The IWC Portuguese 5001 is a fantastic watch. It's not easy to find a black dialed dress watch. I know many would say that, at 42mm diameter and 15mm thick, this is no dress watch. But I wear black pants and own a black suit too, so what do you expect?

As with shoes, brown straps are much more interesting.



Rounding out the box is the IWC Portuguese Chrono Auto. A dressy chronograph if there ever was one.


I am far from a good photographer, but the keys to closeup shots are: macro mode, tripod, lighting and software for adjusting color, tint, etc.


----------



## LARon (Jun 19, 2006)

Thanks; I'll try to upload my shots later.


----------



## nikwik (Oct 29, 2005)

Normally I don´t wear a watch (I use my mobile...) but when I do I have a...


----------



## Artisan Fan (Jul 21, 2006)

Great watches everyone. 

I love the pocket watch above and the Lange 1.


----------



## zegnamtl (Apr 19, 2005)

Thurston,

Two of my favorites, one being my absolute favorite, the Lange
are in your collection (neither of which are in my collection).

Beautiful!


----------



## Tomasso (Aug 17, 2005)

*The Lange 1 just doesn't speak to me, and I have big ears when it comes to watches.*

-------------------------------------------------------------------------


----------



## Artisan Fan (Jul 21, 2006)

I'm surprised, I think it is an incredibly gorgeous watch.


----------



## zegnamtl (Apr 19, 2005)

Tomasso,

I spent some time with the watch makers at Lange a few years back.
I watched (thru a scope) as they engraved pieces, worked on setting springs and jewels.
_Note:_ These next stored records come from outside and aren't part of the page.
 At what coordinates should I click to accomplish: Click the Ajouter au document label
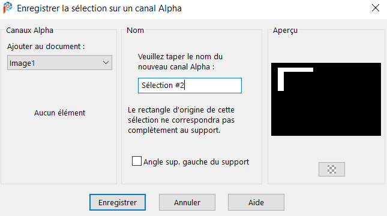tap(46, 47)
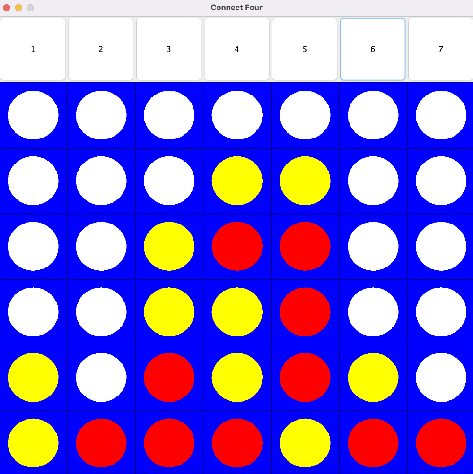Click the Connect Four window title bar
473x474 pixels.
point(237,8)
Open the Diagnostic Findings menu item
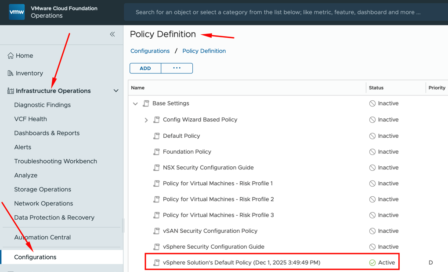 (x=42, y=105)
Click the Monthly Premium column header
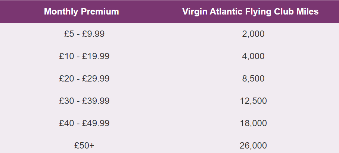 (x=81, y=12)
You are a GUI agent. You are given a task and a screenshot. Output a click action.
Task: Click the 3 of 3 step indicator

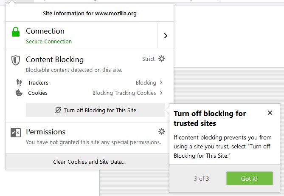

The passion with which they spoke, the fineness of the work, the story behind the company all combined to make me appreciate the watch.

There are some many beautiful works of art out there,
Lange certainly makes a nice piece too.

There will be no Lange on this wrist until the daughters are older and finished school at the earliest I would bet.


----------



## william76 (Aug 11, 2006)

Artisan Fan said:


> I'm surprised, I think it is an incredibly gorgeous watch.


I agree. I'm not much of a watch guy but that Lange is stunning.


----------



## lee_44106 (Apr 10, 2006)

That Lange 1 is just outrageously beautiful. More than a pair of Lobb, I would say.:icon_smile_big: 

I'm somewhat dissapointed with the manual winding. I'm going with the Langematic in rose gold.


----------



## Artisan Fan (Jul 21, 2006)

> More than a pair of Lobb, I would say.


Definitely more in price.


----------



## Tomasso (Aug 17, 2005)

zegnamtl said:


> There are some many beautiful works of art out there,
> Lange certainly makes a nice piece too.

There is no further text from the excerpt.